In Carter, we noted that the defendant’s storage unit was “large enough to contain a significant number of personal items and even to conduct some personal activities.” 697 N.W.2d at 210-11. We concluded that although a person has an expectation of privacy in a storage unit, “a renter of [a storage] unit must expect that other people will lawfully be in the area outside the unit and will be able to smell plain odors emanating from the unit.” Id. at 211. The same can be said of an apartment hallway. A tenant must expect that other people will lawfully be in the hallway and be able to smell odors emanating into the public space. Just as in Carter, the police walked the dog in an area that on this record we must treat as accessible to the public. We conclude that while Davis’s expectation of privacy inside his apartment may be greater than the expectation of privacy inside a storage unit, the level of intrusion upon that interest cannot be characterized as any greater than the minimal intrusion we found to exist in Carter.
Because the intrusion upon Davis’s expectation of privacy was minimal, it is appropriate to consider, as we did in Carter, the government’s interest in order to ascertain the level of suspicion necessary to sustain the use of a dog sniff. 697 N.W.2d at 211-12. Our reliance on the government’s interest is supported by Place. 462 U.S. at 703. In Place, the Court found that the government’s interest was appropriately considered within the context of the seizure of luggage which was then subjected to a dog sniff. Id. The Court recognized that where the “nature and quality” of the government action is “minimally intrusive” upon the individual’s interests, the interests of effective law enforcement can support finding that a seizure is reasonable under the Fourth Amendment even though it was not premised on probable cause. See Place, 462 U.S. at 703.
Other states have also noted that it is appropriate to examine the government’s interest when examining the reasonableness of the use of narcotics-detection dogs under their state constitutions. See People v. Dunn, 564 N.E.2d 1054, 1058 (N.Y. 1990) (noting that the use of narcotics-detection dogs provides “significant utility to law enforcement authorities”); Commonwealth v. Johnston, 530 A.2d 74, 79 (Pa. 1987) (noting that “much of the law enforcement utility of such dogs would be lost if full blown warrant procedures were required before a canine sniff could be used”). We likewise believe that it is appropriate to consider the government interest in this case of minimal intrusion in determining the level of suspicion necessary to sustain the warrantless use of a narcotics-detection dog under the Minnesota Constitution.

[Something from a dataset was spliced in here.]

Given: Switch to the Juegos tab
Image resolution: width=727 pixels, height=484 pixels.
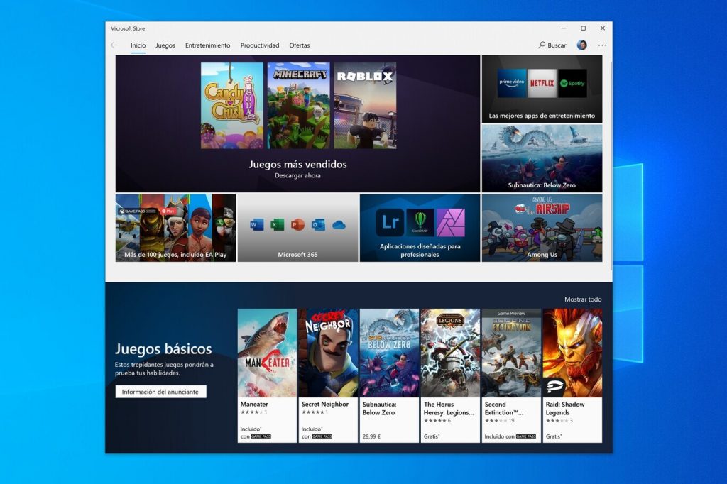Looking at the screenshot, I should [x=165, y=45].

We recognized in Carter that “the government has a significant interest” in using narcotics-detection dogs in combating drug crimes and that the “public’s interest in effective criminal investigations” was served through the use of this investigative tool. See 697 N.W.2d at 211-12. Davis offers no argument that the government interest at stake here is not just as significant.
We held in Carter that reasonable, articulable suspicion struck the appropriate balance between the privacy right of individuals and the government (and society’s) interest in effective law enforcement. 697 N.W.2d at 211-12. We conclude that the same result is warranted here. When we balance the minimal intrusion on Davis’s privacy interests inside his residence against the governmental interest in the use of narcotics-detection dogs as an investigative tool to combat drug crime, we conclude that the police needed a reasonable, articulable suspicion to walk a narcotics-detection dog down the common hallway outside Davis’s apartment. Use of the reasonable suspicion standard is consistent with this court’s goals of preserving the “law enforcement utility” of narcotics-detection dogs and ensuring that the police are not allowed to use narcotics-detection dogs “at random and without reason.” Id. at 211 (internal quotation marks omitted).
Based on the record before us, we cannot conclude that the balance we struck in Carter tips differently in this case. Accordingly, we hold that the police needed only reasonable, articulable suspicion that Davis was engaged in illegal drug activity, rather than probable cause, to conduct the dog sniff in the common hallway outside Davis’s apartment door.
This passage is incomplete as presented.